Alliance criticises lack of early years focus in Labour's education recovery proposals

Commenting, Neil Leitch, chief executive of the Early Years Alliance, said:

"While it is positive that Labour's post-Covid education proposal emphasises the importance of giving children opportunities to play and socialise, and supporting their mental health, it is disappointing that, much like the government's own recovery plans, there is so little focus on the early years.

"While the proposed overall spending on the early years is significantly higher than the government's current education recovery commitments, it still only appears to account for less than 1% of Labour's overall spending plans.
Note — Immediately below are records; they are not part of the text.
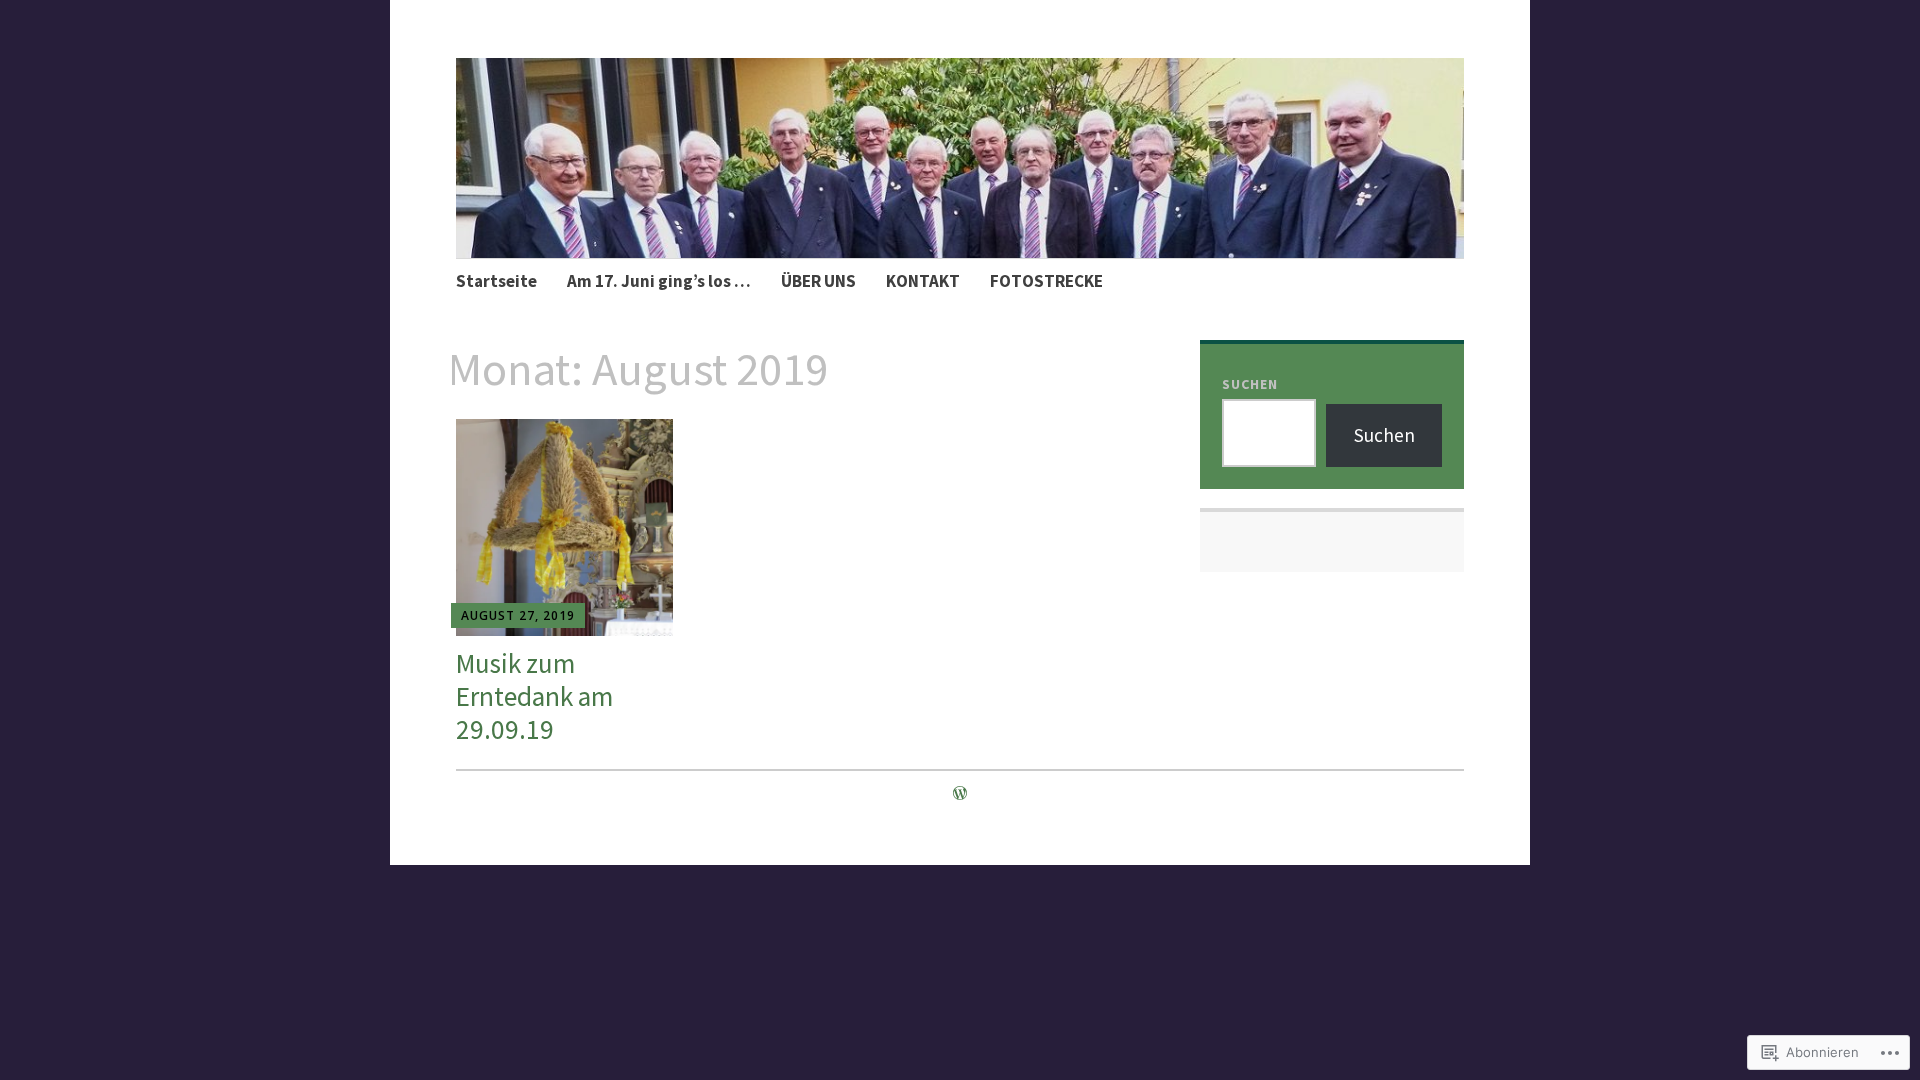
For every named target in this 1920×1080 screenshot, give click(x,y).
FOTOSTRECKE (1046, 281)
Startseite (496, 281)
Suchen (1250, 384)
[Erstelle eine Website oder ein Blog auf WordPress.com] (960, 793)
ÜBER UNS (818, 281)
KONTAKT (923, 281)
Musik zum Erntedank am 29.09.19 (534, 696)
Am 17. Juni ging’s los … (659, 281)
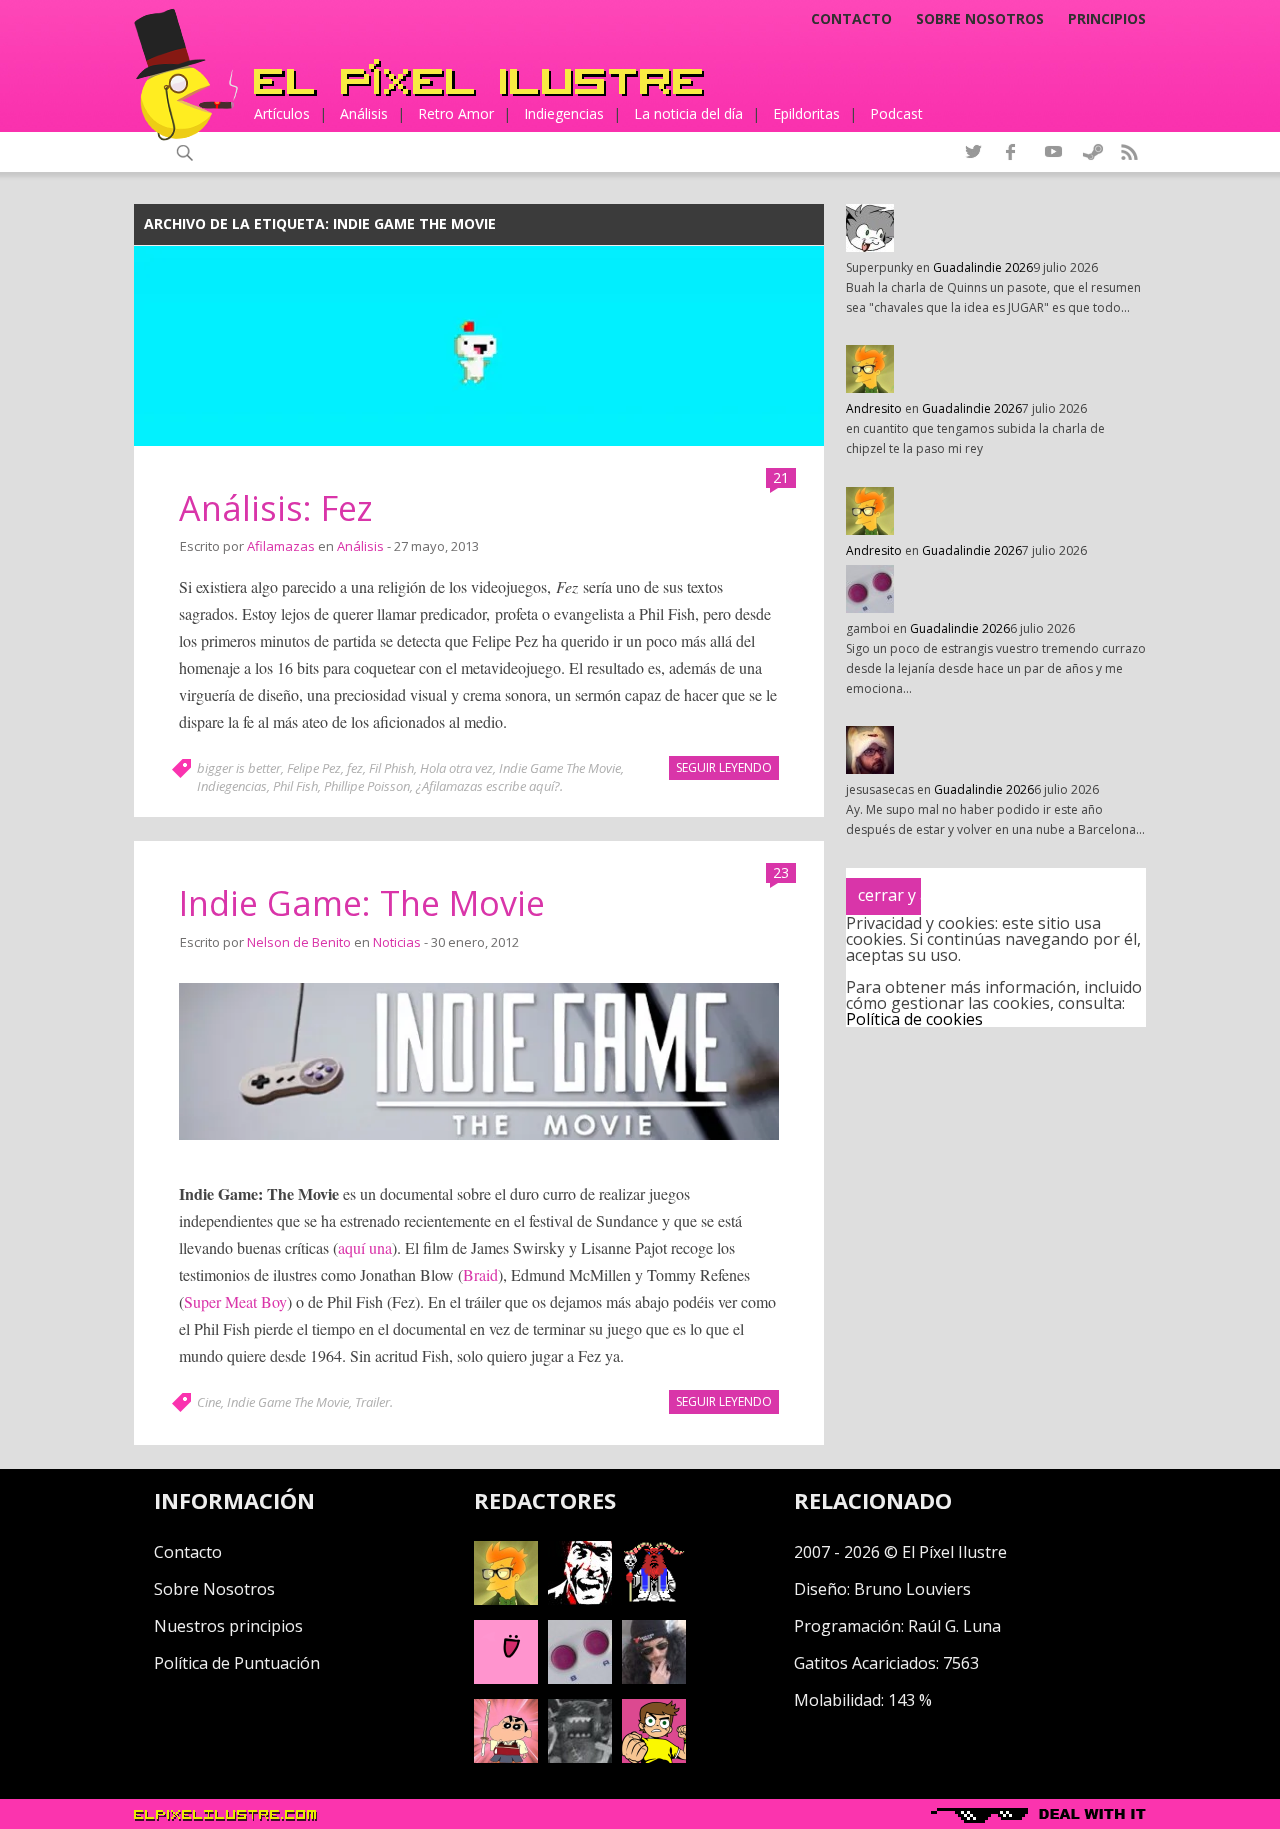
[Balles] (654, 1757)
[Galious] (654, 1599)
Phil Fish (295, 786)
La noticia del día (688, 113)
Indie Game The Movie (560, 768)
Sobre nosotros (980, 19)
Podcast (896, 113)
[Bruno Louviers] (506, 1678)
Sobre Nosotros (214, 1589)
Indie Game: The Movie (362, 903)
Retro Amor (456, 113)
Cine (209, 1402)
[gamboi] (580, 1678)
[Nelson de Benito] (580, 1599)
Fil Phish (391, 768)
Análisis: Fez (276, 508)
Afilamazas (281, 546)
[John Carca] (654, 1678)
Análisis (364, 113)
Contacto (851, 19)
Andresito (874, 408)
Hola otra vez (456, 768)
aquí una (365, 1247)
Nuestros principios (228, 1626)
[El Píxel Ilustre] (479, 77)
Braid (480, 1274)
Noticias (397, 942)
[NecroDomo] (580, 1757)
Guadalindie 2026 (983, 267)
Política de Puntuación (237, 1663)
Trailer (372, 1402)
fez (355, 768)
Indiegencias (564, 113)
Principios (1107, 19)
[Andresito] (506, 1599)
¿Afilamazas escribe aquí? (488, 786)
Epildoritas (806, 113)
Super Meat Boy (235, 1301)
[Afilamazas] (506, 1757)
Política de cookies (914, 1019)
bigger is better (239, 768)
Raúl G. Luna (954, 1626)
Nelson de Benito (299, 942)
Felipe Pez (314, 768)
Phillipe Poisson (367, 786)
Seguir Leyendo (724, 767)
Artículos (282, 113)
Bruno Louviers (912, 1589)
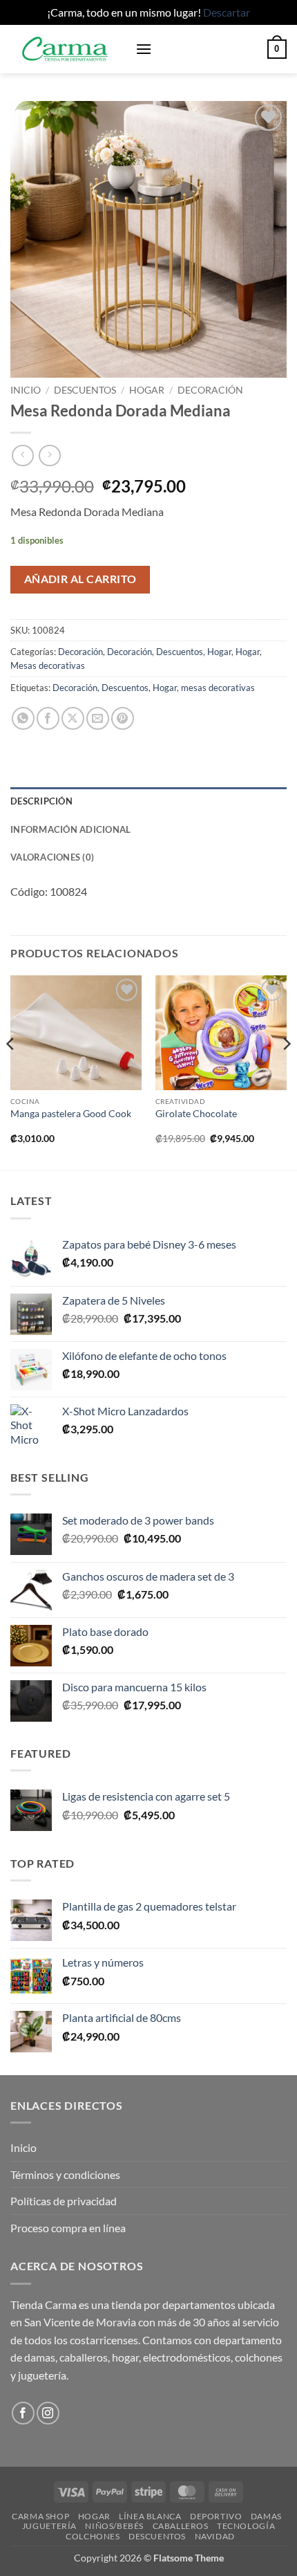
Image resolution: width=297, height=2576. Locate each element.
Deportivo (216, 2516)
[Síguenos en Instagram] (48, 2413)
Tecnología (246, 2526)
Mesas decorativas (47, 665)
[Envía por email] (97, 718)
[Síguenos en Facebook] (23, 2413)
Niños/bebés (114, 2526)
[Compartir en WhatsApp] (23, 718)
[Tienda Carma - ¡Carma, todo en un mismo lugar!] (67, 49)
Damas (266, 2516)
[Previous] (11, 1071)
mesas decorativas (218, 687)
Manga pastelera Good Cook (70, 1113)
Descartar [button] (226, 12)
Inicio (25, 390)
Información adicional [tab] (70, 829)
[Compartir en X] (72, 718)
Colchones (93, 2536)
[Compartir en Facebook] (48, 718)
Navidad (215, 2536)
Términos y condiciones (65, 2174)
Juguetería (49, 2526)
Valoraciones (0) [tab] (52, 857)
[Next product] (22, 455)
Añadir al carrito (80, 579)
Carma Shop (40, 2516)
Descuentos (85, 390)
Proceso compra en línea (68, 2227)
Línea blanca (150, 2516)
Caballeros (181, 2526)
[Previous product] (49, 455)
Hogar (146, 390)
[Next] (286, 1071)
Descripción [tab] (41, 801)
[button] (143, 49)
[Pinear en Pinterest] (122, 718)
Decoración (210, 390)
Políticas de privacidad (63, 2200)
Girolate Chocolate (196, 1113)
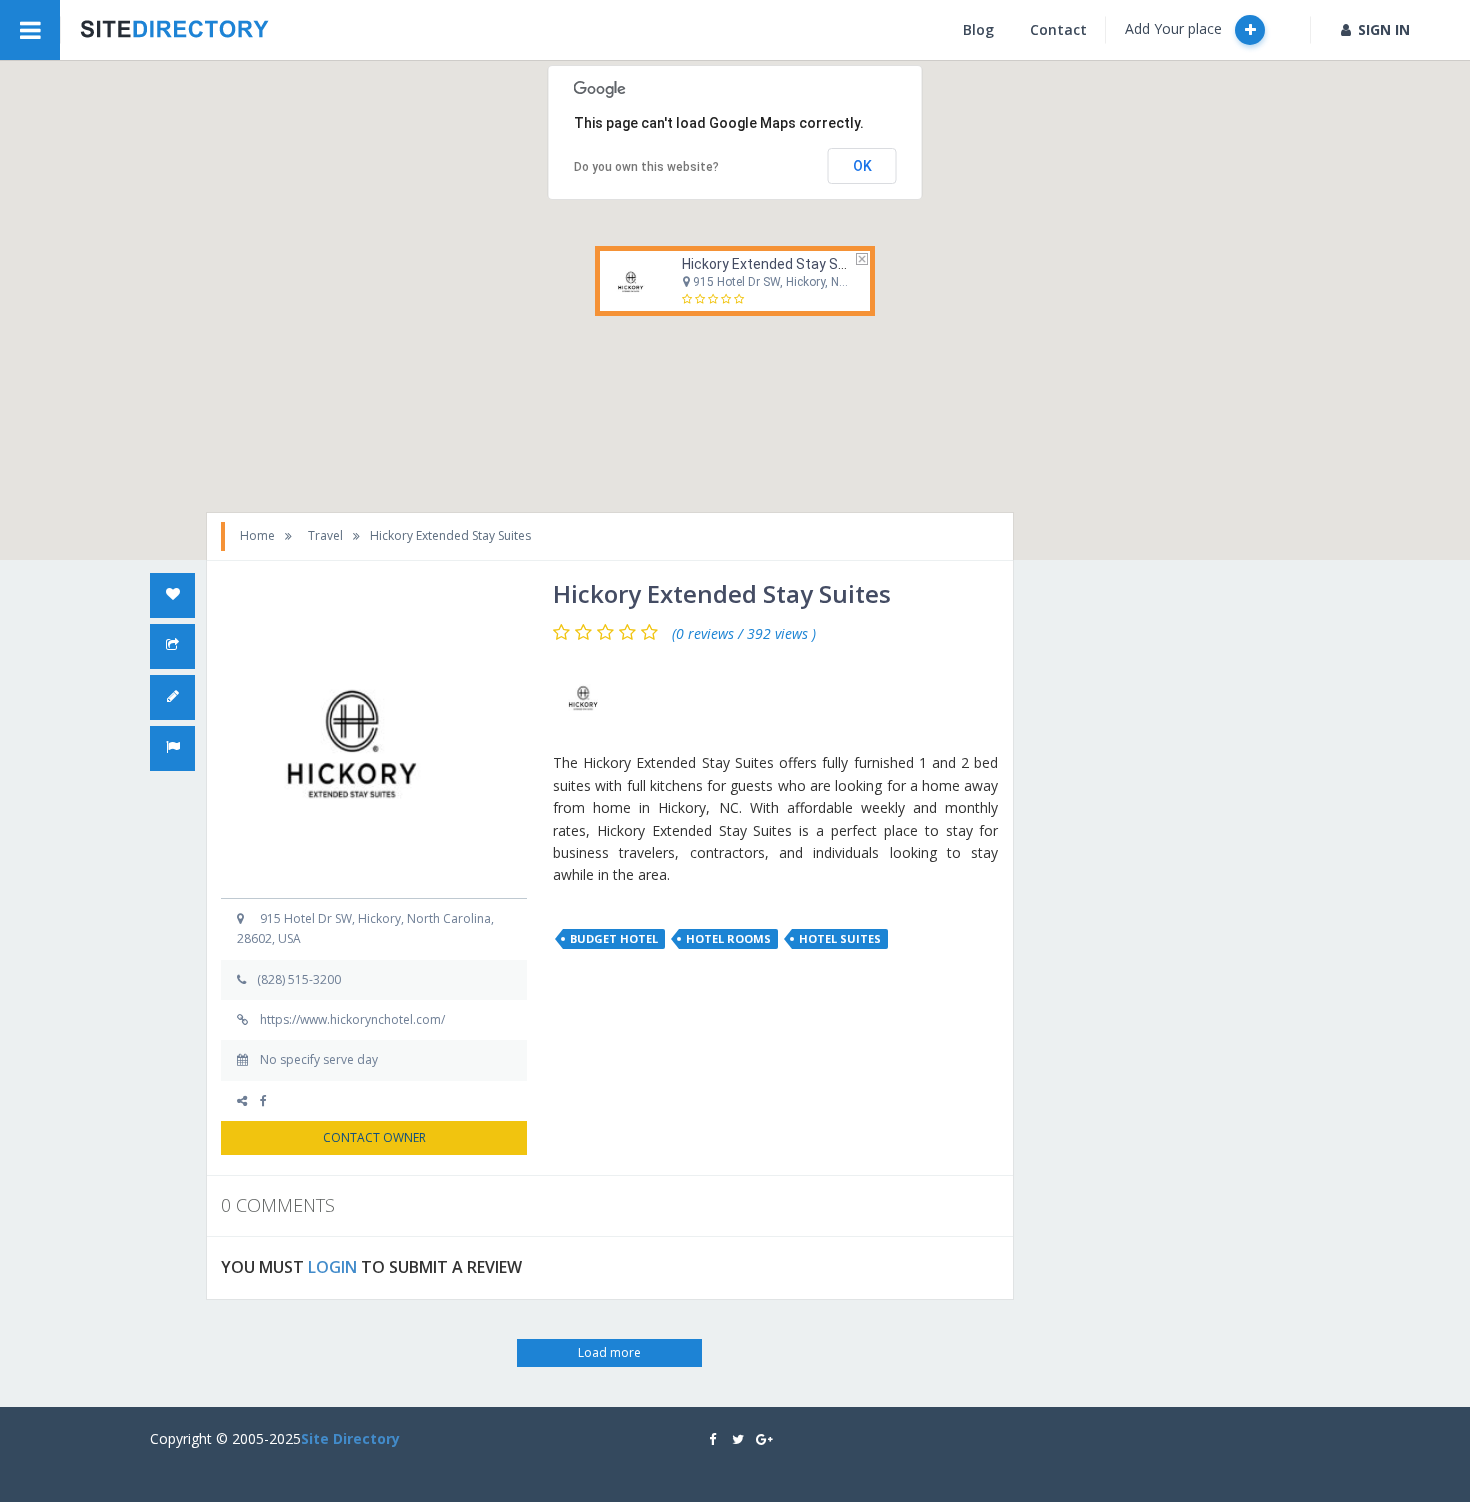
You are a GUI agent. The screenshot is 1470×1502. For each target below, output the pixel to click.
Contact (1058, 29)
As such, while increasing the Early Years Pupil Premium to primary levels would be a welcome first step, much bolder, more ambitious action is needed if we are to mitigate the impact of the Covid-19 crisis on the education of our very youngest children.

"We know that the first five years of a child's life are absolutely crucial for their long-term development, and our own research shows that the pandemic has significantly disrupted the early learning of young children across the country. We urge politicians from all parties to remember just how vital this period of education is: the early years should be at the heart of recovery plans, not an afterthought."



  • A survey carried out by the Alliance in March 2021, which received over 1,300 responses from early years professionals, found that:

    • Half of early years providers think the gap between poorer children and their peers has widened since the start of the pandemic.
    • Six in 10 say fewer children across all backgrounds at their setting are now reaching expected levels of attainment compared to before the pandemic.
    • Eight in 10 say that the government is not doing enough to support early years providers to tackle the impact of the pandemic on learning and development of young children.
  • Of the £1.7bn committed to the government's Education Recovery Programme to date, £10m (0.6%) has been allocated to pre-reception early years settings.